这是安全性最高的认证方式，广泛应用于企业、政府、校园等对安全有严格要求的网络。

工作原理（涉及三个角色）：

​​客户端（Supplicant）：需要接入网络的用户设备（如笔记本、手机），需安装或内置802.1X客户端（有时需要配置）。

​​认证者（Authenticator）：AC/AP本身。它不直接处理认证，而是在客户端和认证服务器之间转发认证信息。

​​认证服务器（Authentication Server）：通常是RADIUS服务器（如Windows AD、FreeRADIUS）。它存储着用户的账号密码或证书，并负责验证用户身份。

认证流程：

用户连接SSID后，AC/AP会要求其进行身份验证。

用户输入独立的个人账号和密码（通常是公司域账号）。

AC/AP将认证信息转发给RADIUS服务器进行验证。

RADIUS服务器验证通过后，通知AC/AP允许该用户接入。

用户成功上网。

优点：

​​极高的安全性：每个用户有独立账号，支持强密码和多种认证协议（如EAP-PEAP, EAP-TLS）。

​​精细化管理：可以基于用户或用户组授权不同的网络访问权限（例如，经理和员工的网络权限可以不同）。

​​可审计性：每个用户的接入行为都有记录，便于追溯。

缺点：

部署复杂：需要搭建和维护RADIUS服务器。

​​用户体验稍复杂：首次连接可能需要用户手动配置认证方式或在电脑上安装证书。

​​适用场景：大中型企业、政府机构、学校、医院等任何需要对内部员工进行严格身份认证和权限划分的网络。

PSK认证

PSK认证（预共享密钥认证）​​

这是最常见、最简单的认证方式，家用Wi-Fi几乎都采用此种方式。

工作原理：

在AC/AP上设置一个共享密钥（即Wi-Fi密码）。

用户终端连接无线网络时，输入相同的密码。

密码验证通过后，即可接入网络。

优点：

配置简单：无需额外服务器，只需在AP上设置密码即可。

用户易用：用户只需记住密码，操作方便。

缺点：

​​安全性相对较低：所有用户使用同一个密码。密码一旦泄露，所有设备都会面临风险，且难以追溯责任人。

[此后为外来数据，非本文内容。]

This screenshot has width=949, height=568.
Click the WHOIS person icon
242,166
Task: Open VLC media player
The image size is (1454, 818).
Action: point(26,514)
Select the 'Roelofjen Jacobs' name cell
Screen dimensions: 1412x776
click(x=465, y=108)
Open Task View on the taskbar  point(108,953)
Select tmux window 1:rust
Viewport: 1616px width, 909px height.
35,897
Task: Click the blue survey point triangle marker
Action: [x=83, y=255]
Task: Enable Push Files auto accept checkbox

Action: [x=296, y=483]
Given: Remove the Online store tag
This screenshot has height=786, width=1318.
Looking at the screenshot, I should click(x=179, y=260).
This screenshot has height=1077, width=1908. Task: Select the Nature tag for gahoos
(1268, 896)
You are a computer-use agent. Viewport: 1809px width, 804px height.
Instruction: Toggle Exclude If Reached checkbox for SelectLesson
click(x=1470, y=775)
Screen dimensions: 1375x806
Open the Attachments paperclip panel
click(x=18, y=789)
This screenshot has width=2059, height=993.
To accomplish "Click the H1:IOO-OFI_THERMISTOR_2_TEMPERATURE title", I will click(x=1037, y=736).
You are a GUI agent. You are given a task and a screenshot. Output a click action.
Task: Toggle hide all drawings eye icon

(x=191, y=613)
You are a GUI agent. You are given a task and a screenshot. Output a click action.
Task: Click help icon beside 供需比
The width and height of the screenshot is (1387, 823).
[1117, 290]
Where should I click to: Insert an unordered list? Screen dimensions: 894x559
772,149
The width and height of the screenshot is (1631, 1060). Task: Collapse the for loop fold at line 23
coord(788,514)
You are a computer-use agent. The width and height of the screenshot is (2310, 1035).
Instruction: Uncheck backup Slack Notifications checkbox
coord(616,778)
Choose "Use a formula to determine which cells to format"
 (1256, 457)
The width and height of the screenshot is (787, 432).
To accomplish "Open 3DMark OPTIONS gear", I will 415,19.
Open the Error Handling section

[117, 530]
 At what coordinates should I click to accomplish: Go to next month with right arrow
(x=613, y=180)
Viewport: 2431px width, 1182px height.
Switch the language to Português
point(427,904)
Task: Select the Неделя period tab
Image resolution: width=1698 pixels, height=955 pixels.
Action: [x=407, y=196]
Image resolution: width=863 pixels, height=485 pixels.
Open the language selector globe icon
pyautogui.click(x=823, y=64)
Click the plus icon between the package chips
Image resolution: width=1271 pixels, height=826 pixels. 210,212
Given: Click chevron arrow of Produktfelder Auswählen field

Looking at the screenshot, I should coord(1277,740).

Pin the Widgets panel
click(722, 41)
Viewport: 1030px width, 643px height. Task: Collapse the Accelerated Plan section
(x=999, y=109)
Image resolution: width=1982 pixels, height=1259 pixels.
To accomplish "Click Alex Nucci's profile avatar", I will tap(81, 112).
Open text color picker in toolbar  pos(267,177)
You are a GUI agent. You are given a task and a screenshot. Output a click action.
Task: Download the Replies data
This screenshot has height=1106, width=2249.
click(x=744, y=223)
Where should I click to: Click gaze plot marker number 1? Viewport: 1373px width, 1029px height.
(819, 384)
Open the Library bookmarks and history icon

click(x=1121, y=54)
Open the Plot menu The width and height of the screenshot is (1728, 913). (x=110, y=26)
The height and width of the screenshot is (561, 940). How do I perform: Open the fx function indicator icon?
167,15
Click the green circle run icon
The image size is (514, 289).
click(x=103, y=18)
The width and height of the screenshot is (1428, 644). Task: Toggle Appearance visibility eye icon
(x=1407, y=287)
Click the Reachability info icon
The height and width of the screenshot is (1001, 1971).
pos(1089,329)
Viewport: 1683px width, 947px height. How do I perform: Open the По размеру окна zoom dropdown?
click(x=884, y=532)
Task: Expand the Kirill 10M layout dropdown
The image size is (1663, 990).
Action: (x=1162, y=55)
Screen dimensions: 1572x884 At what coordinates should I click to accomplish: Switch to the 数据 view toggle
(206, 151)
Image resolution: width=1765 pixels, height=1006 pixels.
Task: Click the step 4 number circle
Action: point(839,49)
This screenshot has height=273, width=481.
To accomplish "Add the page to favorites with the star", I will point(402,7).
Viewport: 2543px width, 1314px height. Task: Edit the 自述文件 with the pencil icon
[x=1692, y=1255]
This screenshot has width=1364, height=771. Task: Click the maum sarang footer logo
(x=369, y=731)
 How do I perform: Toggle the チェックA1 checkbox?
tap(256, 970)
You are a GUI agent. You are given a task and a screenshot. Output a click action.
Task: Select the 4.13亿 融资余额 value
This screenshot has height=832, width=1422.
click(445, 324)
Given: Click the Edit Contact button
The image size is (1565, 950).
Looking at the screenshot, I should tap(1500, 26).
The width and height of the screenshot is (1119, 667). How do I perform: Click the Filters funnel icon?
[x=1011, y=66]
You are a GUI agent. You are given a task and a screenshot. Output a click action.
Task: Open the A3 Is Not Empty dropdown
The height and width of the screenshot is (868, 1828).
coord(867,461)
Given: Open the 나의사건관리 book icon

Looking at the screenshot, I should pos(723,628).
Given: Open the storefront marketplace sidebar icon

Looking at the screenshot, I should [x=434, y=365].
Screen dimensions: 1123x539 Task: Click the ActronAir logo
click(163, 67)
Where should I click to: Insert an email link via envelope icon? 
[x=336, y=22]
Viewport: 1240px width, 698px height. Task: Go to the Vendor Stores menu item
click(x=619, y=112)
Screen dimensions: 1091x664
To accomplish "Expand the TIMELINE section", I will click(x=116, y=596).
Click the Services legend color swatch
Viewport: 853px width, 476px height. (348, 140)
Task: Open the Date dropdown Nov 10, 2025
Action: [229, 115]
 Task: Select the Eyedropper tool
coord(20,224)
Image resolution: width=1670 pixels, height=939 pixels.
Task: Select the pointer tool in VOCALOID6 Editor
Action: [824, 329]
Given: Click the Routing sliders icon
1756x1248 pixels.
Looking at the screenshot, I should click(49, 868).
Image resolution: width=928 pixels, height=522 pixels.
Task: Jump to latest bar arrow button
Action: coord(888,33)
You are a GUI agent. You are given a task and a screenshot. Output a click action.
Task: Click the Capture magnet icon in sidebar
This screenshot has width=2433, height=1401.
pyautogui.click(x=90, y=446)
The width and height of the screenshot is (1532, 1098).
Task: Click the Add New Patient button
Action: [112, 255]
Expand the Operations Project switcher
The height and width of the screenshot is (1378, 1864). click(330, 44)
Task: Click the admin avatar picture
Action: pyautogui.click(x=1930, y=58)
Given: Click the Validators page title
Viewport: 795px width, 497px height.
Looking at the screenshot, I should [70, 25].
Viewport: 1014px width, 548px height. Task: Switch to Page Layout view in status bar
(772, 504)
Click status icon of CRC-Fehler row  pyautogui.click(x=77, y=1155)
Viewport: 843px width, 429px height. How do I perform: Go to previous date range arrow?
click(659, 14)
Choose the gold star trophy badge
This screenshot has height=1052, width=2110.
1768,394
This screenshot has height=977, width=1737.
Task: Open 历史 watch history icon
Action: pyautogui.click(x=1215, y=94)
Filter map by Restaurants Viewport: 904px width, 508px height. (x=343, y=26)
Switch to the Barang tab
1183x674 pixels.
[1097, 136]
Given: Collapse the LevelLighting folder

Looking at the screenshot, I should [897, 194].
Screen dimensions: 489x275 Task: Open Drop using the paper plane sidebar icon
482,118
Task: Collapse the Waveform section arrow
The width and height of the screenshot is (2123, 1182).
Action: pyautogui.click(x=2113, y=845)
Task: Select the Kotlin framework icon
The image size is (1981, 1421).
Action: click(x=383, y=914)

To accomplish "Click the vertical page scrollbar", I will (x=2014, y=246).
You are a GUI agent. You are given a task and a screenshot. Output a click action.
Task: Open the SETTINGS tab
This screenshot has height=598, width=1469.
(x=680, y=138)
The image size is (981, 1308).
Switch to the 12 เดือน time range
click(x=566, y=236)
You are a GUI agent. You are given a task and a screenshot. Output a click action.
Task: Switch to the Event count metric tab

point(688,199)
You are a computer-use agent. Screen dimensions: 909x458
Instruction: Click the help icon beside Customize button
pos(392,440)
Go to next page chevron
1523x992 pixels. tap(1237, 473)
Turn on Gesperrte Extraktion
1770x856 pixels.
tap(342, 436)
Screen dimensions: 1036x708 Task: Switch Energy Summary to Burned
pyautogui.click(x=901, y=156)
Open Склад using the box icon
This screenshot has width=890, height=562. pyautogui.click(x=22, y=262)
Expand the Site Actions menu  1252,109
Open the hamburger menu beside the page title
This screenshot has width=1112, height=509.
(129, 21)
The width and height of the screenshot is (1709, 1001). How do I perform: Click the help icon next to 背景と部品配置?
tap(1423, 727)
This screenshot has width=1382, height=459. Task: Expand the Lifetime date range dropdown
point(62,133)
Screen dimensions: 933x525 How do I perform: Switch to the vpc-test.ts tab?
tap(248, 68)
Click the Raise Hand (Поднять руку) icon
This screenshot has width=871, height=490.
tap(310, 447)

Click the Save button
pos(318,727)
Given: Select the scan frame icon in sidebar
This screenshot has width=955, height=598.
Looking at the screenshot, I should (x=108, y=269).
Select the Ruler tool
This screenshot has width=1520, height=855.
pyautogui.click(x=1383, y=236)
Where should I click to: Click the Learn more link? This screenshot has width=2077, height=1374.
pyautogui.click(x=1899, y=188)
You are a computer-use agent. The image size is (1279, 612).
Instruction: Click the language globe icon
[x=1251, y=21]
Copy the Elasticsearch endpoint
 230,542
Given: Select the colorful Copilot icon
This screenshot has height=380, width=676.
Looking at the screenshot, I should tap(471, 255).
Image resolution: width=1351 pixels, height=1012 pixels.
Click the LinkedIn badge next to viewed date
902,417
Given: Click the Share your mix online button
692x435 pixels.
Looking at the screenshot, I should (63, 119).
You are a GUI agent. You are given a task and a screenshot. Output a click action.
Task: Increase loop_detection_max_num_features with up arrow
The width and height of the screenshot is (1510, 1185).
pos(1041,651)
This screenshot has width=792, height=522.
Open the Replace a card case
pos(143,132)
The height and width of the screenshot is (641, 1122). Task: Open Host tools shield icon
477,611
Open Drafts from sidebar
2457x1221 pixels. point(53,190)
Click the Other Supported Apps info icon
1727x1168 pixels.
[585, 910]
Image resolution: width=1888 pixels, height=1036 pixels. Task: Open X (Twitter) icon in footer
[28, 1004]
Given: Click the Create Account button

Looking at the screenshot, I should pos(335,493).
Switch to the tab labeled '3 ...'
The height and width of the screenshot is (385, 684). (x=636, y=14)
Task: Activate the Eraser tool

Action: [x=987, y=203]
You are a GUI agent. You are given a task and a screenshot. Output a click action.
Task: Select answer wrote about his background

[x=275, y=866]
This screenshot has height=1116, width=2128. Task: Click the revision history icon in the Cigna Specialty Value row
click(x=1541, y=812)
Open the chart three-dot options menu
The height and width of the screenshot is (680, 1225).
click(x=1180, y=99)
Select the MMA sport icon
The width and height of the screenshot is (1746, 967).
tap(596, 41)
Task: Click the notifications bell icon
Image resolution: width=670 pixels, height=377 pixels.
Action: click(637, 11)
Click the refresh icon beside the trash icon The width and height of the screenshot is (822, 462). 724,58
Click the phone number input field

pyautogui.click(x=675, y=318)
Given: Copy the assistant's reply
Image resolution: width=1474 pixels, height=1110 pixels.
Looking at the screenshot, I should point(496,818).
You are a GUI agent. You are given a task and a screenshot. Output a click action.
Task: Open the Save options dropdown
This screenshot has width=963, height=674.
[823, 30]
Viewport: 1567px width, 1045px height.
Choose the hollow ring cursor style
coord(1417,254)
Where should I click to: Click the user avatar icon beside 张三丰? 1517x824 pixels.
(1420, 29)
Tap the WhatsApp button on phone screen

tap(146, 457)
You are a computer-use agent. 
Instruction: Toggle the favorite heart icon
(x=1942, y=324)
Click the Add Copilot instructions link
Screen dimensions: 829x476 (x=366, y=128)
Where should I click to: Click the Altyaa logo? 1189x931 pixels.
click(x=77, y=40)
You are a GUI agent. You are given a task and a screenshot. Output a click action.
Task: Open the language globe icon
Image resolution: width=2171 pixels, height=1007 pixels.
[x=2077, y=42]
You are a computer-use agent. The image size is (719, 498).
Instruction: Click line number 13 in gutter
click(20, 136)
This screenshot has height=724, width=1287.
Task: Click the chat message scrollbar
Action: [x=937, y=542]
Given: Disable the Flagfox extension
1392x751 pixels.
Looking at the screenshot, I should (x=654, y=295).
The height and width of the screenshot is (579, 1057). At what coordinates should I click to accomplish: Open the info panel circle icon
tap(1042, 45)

​​管理困难：若要更改密码，必须在所有设备上重新输入，不适合大规模用户群体。

​​适用场景：家庭、小型办公室、个人热点等对安全要求不高、用户可信且数量较少的环境。

MAC认证

工作原理：

网络管理员提前将合法的终端MAC地址（设备的物理地址）添加到AC或RADIUS服务器的白名单中。

当终端尝试连接网络时，AC/AP会检查其MAC地址是否在白名单内。

如果在，则允许接入；否则，拒绝连接。

优点：

​​对用户无感知：用户无需输入任何密码，连接Wi-Fi后自动通过。

缺点：

​​安全性极低：MAC地址极易被侦听和伪造（MAC地址克隆）。

​​管理繁琐：每台新设备接入都需要管理员手动录入MAC地址，工作量巨大。

​​适用场景：打印机、投影仪等少量、固定的IoT设备的接入，或对安全要求极低且设备数量很少的场景。一般不用于员工或访客的认证。